R: Would that be like – serpentine veins through marble?
I: Yes exactly.


R I’m very interested in geology as a layperson, this is fascinating …
I: We were collecting rocks and we found rose quartz, smoky quartz and white quartz – and that was taken to a lab in San Francisco were they could look into the age of it and how long it had been exposed to the surface. I loved it. Then when we were in South Africa and we were working on the Skeleton Coast which is actually owned by De Beers and … I had a lot of life-threatening experiences where people thought we were diamond dealers, because we had Namibian Government on side, and it freaked me out! …
R: Yes, that would! (laughs)
I: Absolutely – being held at gun point, just because you’re looking for rocks (laughs) they thought we were looking for diamonds. And, I just came home after that experience, that whole six month trip and just thought ‘I’m going to work in an office’.
R: Yes, I suppose just a bit too much adventure!
I: I think it was! And so then, my cousin at the time was a director of the Clothes Show, do you remember Clothes Show on TV, years ago?
R: Yes!
I: She worked for the BBC and she said; ‘Well, why don’t you try PR?’ and she knew Wayne Hemmingway, so I ended up working for Red or Dead, which was just a stint, it was great!

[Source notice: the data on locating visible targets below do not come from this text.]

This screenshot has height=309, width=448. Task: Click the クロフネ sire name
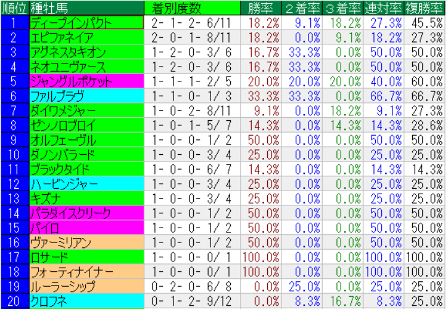86,301
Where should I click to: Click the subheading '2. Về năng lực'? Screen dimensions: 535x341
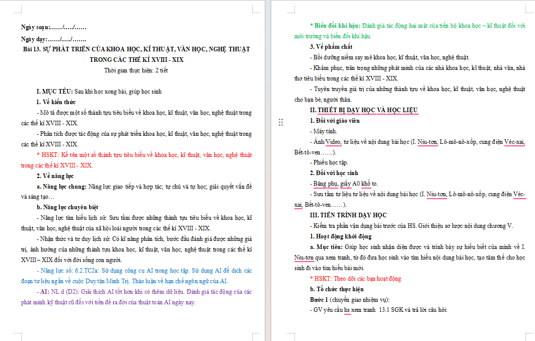(55, 176)
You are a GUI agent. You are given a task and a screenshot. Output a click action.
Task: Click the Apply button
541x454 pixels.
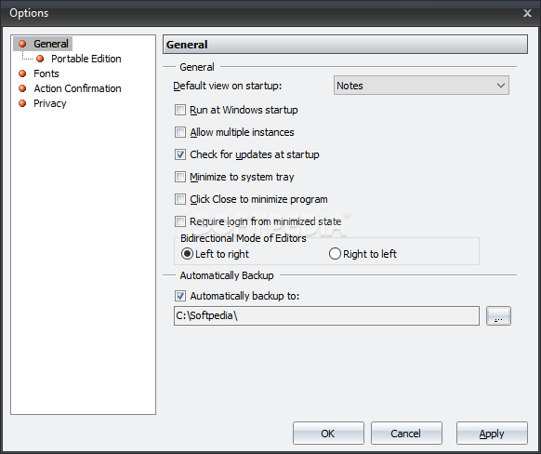(x=492, y=433)
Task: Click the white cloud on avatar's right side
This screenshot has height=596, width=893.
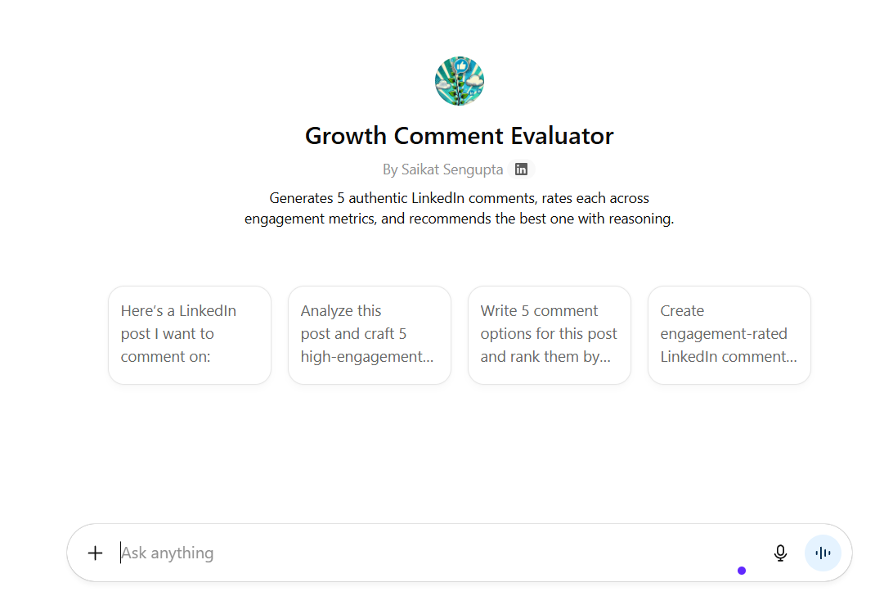Action: tap(474, 82)
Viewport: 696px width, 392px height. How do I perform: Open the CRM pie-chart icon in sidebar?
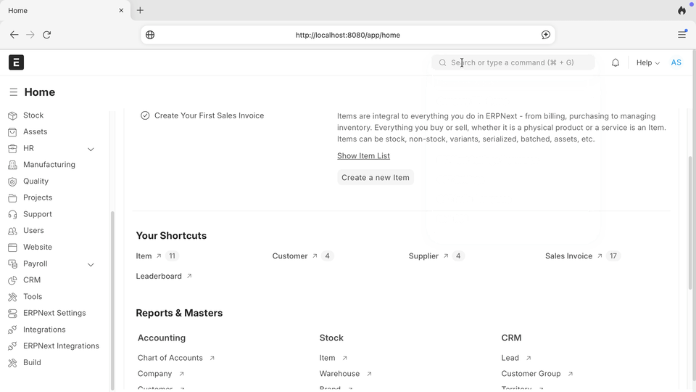12,280
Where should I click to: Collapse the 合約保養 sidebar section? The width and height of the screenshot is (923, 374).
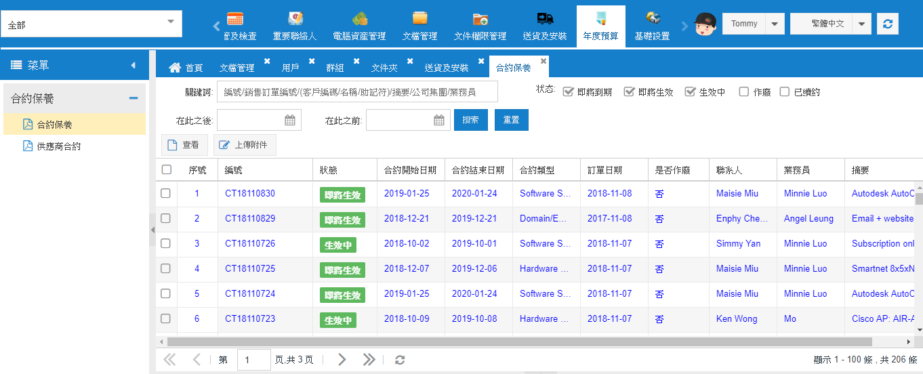pos(134,99)
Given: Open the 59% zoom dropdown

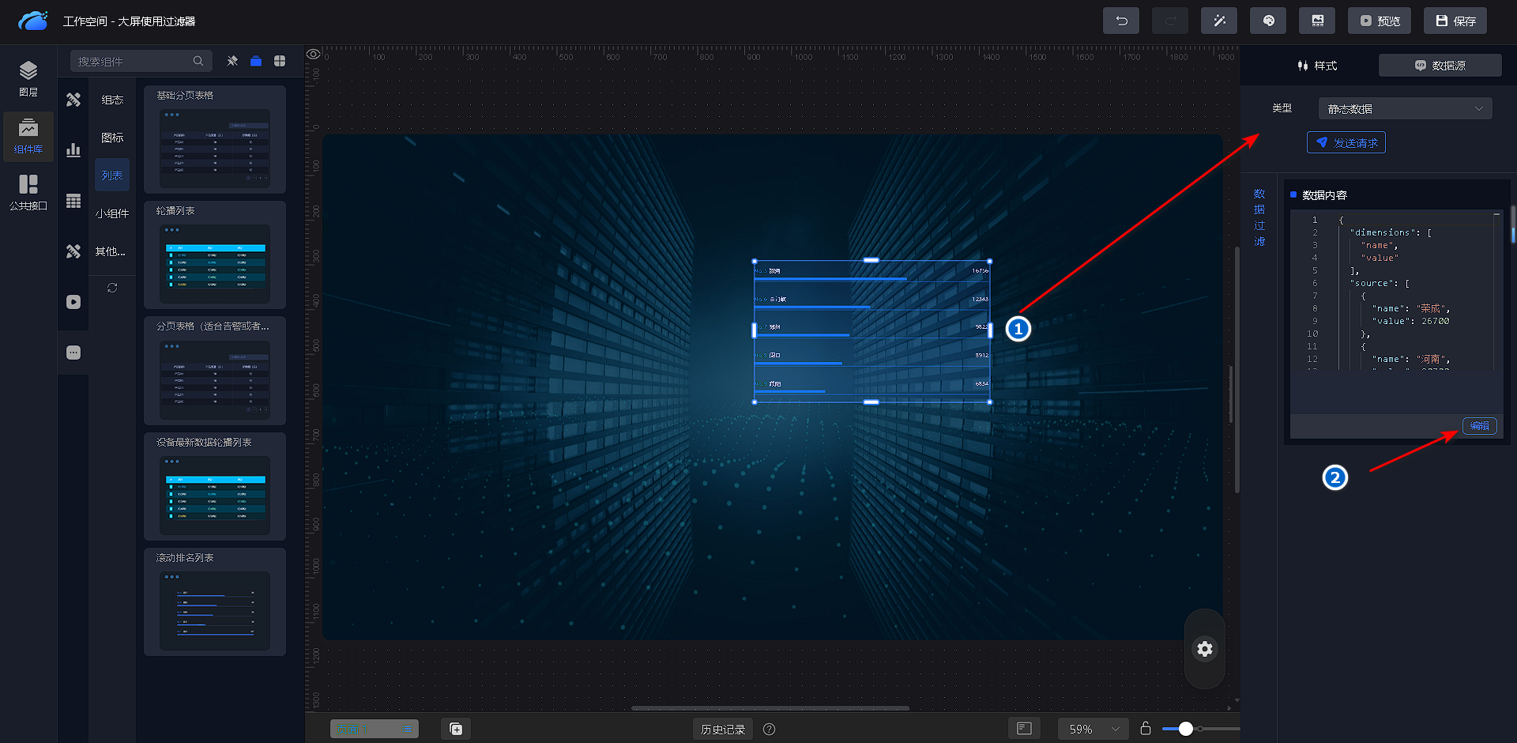Looking at the screenshot, I should pyautogui.click(x=1094, y=729).

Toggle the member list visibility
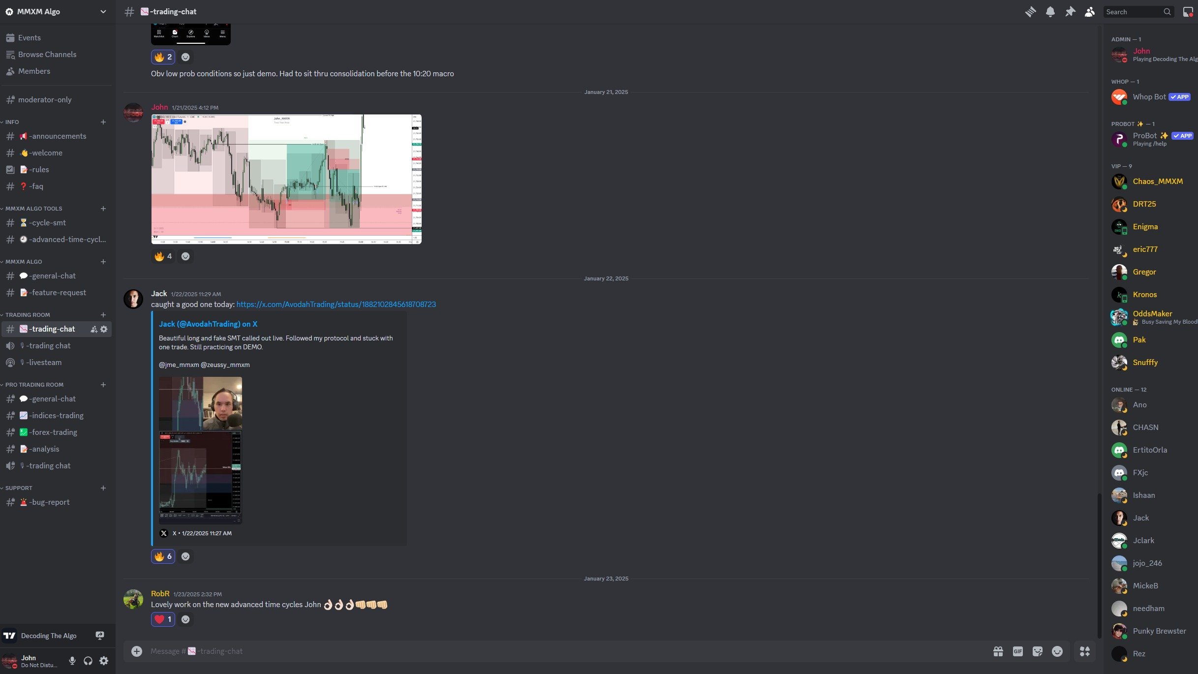[1090, 12]
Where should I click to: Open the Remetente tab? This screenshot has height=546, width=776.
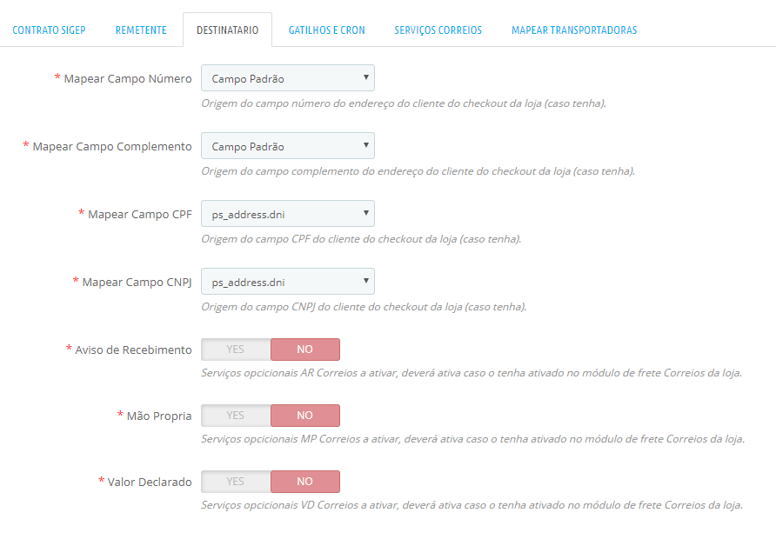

R: Oh yeah, I bought some Red or Dead shoes once! …
I: Yes, d’you remember? They were really cool! So I worked there and I decided to go back to university where I did PR and marketing, because I thought ‘I don’t know anything about this world’. I took a year, a Masters and then I ended up getting a job in a really big agency doing environmental PR. It felt important to me and it was translating my geology – I worked on environmental causes in early stages ..
R: So that tied in and was meaningful?
I: Yes, that was interesting but it was a big agency and it was in London and they had this thing on the notice board saying they wanted to do a competition where everyone had to pitch because one of their clients wanted them to go in-house. And I had a look and though ‘I’ll have a go’. I didn’t know who the client was and we had to pitch them and give them an idea, and I won it! It was to go and work for Paramount and Universal Films. So, bizarrely I won it!

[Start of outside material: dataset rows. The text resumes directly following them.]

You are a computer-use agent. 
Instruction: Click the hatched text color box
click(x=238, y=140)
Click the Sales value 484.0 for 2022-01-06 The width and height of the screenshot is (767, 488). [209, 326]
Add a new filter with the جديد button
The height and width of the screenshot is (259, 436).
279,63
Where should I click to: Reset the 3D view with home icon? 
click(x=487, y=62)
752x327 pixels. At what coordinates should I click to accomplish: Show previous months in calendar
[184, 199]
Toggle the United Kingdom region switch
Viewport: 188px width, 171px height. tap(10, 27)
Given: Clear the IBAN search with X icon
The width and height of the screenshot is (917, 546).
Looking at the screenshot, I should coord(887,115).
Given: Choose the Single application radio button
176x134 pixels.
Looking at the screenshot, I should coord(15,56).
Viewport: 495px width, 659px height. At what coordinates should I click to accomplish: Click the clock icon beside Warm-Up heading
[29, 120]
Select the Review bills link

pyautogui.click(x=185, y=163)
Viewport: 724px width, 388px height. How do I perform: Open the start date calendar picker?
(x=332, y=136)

R: Paramount Universal, that’s amazing!
I: Yeah, and TV, Nickelodeon, Star Trek, and I was Head of back catalogue for Europe. I used to go to L.A. to work for a team but I was based in Universal International Pictures (UIP) I was there for two years – it was amazing – I went through all their back catalogue, I brought Barbarella back, Jaws I and II, the Godfather Trilogy… I ended up doing film PR for ten years.
R: You must have met some fascinating people, could you name drop now?! Laughs)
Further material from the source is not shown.